#### Problems:
**1)** In the article below about the former captain of Afghanistan's women's soccer team, what city does Khalida Popal live in?
**2)** Using the article below about the former captain of Afghanistan's women's soccer team, explain why she is telling players to burn their uniforms and delete their social media profiles.

#### Document section:
News

Ex Afghan Women’s Soccer Captain Urges Players to Burn Uniforms, Delete Social Media

Taliban Kembali Berkuasa Mantan Kapten Timnas Sepakbola Putri Afghanistan Ajak Rekannya Bakar Seragam dan hapus medsos

The former captain of Afghanistan’s national women’s soccer team is telling players to burn their uniforms and remove their social media profiles as the Taliban takes over the country.

In an interview with Reuters, Khalida Popal, 34, who lives in Copenhagen, said soccer was a “means of activism to stand for our rights” but she’s advising players to delete evidence of their involvement with the sport to protect themselves.

Videos by VICE

 “All these beautiful, amazing, young girls put their faces and stood strong, very vocal against Taliban. Today, what they are seeing when they look outside, their enemies outside their door. They are so afraid. They are worried, they are scared,” she said.

#### Extracted information:
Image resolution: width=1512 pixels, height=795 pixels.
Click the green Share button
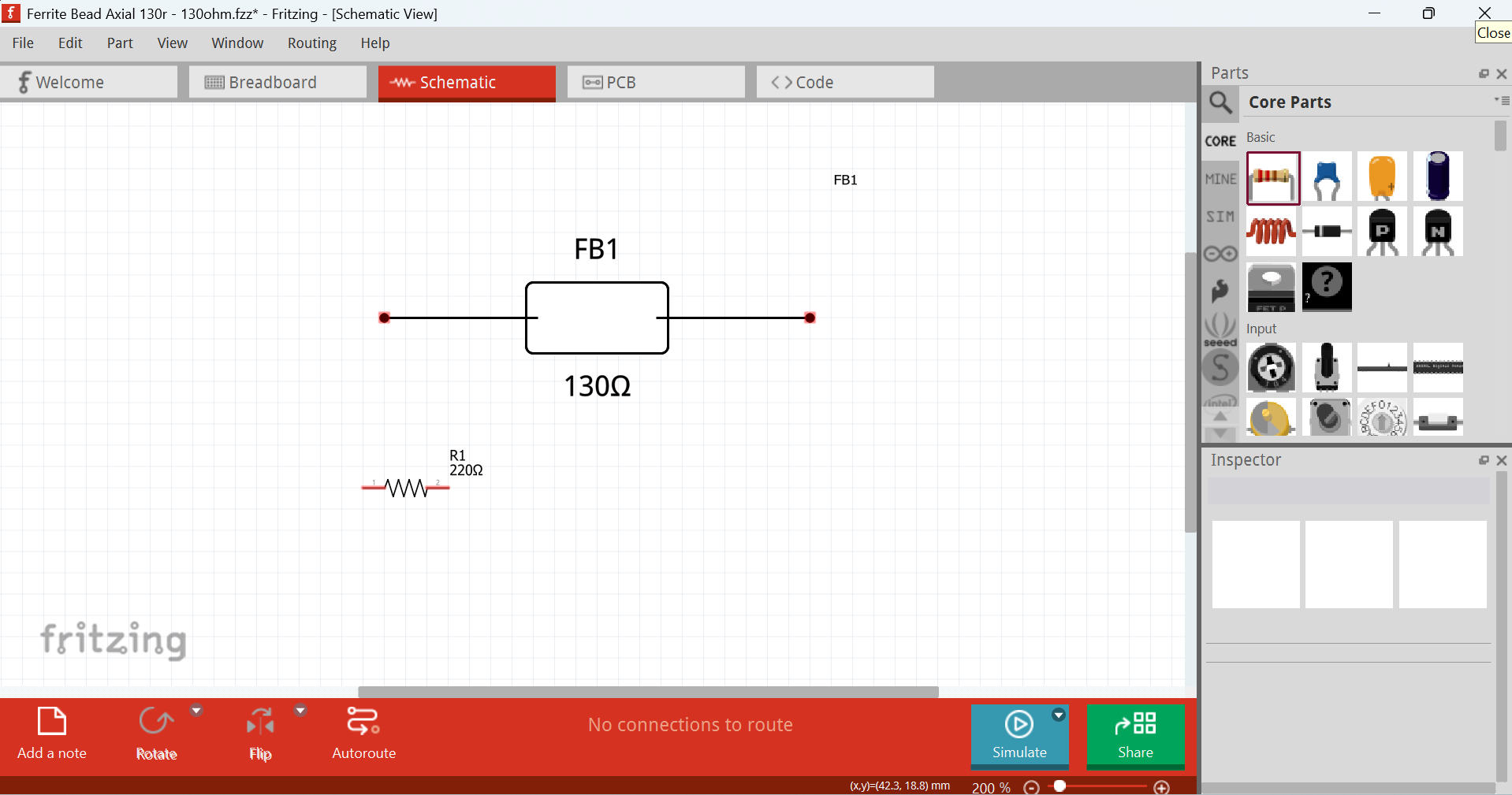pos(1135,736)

* * *

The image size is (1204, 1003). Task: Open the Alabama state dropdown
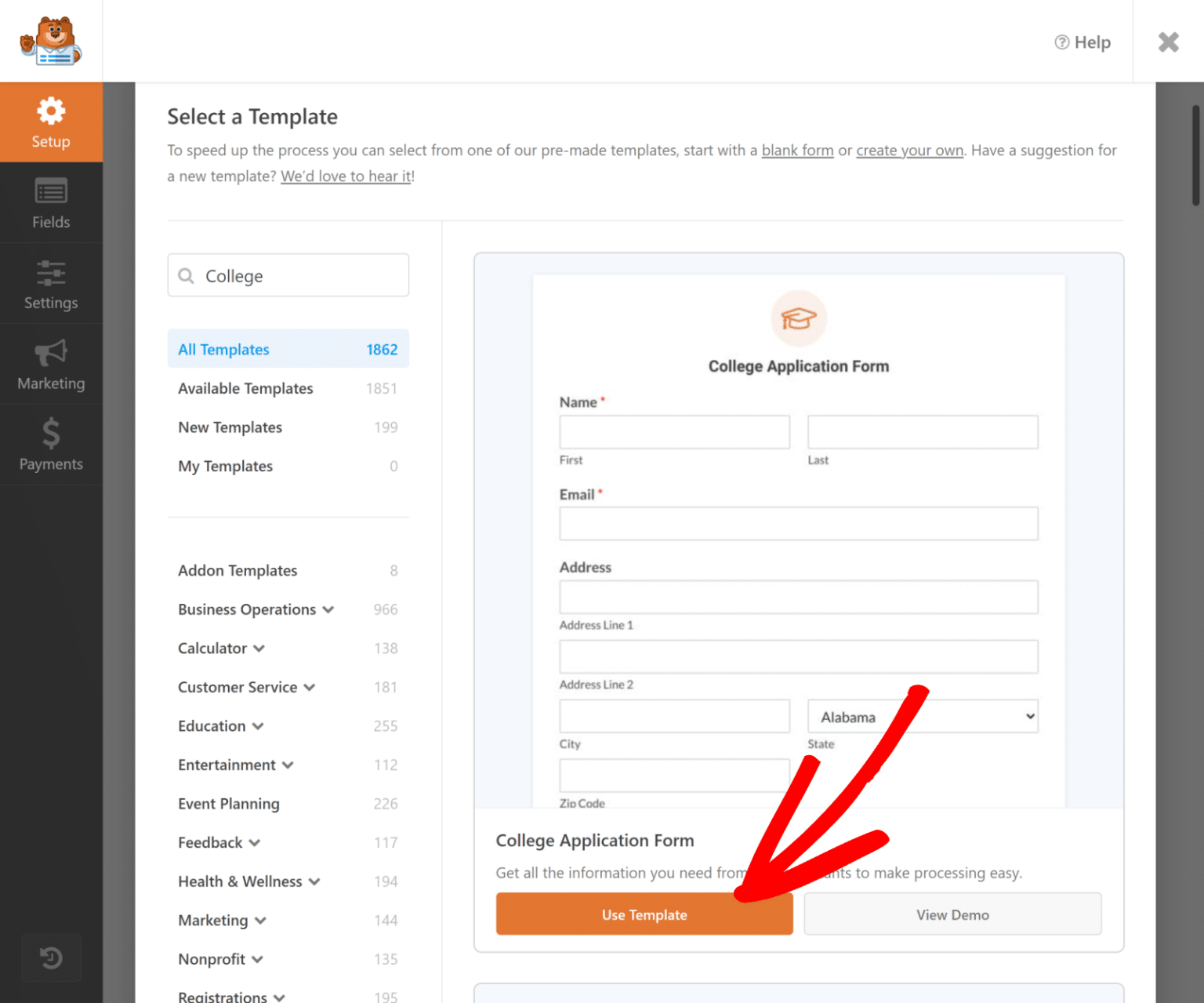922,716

---

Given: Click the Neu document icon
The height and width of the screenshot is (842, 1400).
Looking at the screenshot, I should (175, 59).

#### Exercise solutions:
**1)** Copenhagen.

**2)** The Taliban is taking over the country, and she wants players to remove evidence of their involvement with soccer to protect themselves. The players had shown their faces and spoken out strongly against the Taliban, and now they are afraid because, in her words, their enemies are outside their door.